To do →
Look through the material for lines with the word "Terms", and copy each one.

#####

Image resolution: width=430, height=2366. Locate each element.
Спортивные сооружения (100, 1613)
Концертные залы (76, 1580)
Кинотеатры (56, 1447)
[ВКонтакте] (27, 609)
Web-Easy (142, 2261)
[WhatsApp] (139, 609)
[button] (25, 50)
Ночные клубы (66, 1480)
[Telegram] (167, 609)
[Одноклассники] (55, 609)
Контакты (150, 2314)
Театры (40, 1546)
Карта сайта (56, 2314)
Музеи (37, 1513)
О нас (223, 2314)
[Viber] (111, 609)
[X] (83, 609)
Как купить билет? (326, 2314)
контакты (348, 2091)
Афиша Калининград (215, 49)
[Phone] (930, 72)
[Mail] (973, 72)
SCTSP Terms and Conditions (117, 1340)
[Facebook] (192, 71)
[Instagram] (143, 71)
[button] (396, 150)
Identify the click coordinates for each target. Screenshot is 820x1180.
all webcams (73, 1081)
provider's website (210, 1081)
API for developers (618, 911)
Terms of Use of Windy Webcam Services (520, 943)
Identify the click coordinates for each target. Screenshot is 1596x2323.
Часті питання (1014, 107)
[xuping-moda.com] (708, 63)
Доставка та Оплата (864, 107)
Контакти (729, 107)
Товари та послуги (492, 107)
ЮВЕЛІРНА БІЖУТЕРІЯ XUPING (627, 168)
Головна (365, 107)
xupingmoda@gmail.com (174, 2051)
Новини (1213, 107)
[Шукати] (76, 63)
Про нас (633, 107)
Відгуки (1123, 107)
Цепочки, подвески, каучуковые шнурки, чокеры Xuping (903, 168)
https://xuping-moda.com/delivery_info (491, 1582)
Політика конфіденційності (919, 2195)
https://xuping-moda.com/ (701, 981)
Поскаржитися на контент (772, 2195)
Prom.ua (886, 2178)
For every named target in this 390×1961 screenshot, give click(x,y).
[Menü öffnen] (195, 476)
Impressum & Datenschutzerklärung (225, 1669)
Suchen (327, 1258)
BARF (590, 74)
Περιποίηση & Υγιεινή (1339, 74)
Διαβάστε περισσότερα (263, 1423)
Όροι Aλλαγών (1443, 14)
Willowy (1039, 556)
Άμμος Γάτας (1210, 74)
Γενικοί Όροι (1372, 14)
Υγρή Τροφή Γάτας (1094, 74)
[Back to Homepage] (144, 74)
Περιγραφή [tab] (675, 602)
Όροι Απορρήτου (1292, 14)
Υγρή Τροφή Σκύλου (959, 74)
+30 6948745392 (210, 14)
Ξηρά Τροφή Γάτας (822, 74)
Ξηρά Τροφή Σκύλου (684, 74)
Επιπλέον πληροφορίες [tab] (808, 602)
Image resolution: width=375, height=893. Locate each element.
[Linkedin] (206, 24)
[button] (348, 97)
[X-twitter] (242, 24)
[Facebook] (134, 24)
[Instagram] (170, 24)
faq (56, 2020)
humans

#####

Response area →
SCTSP Terms and Conditions (117, 1340)
Terms of Use of Windy Webcam Services (520, 943)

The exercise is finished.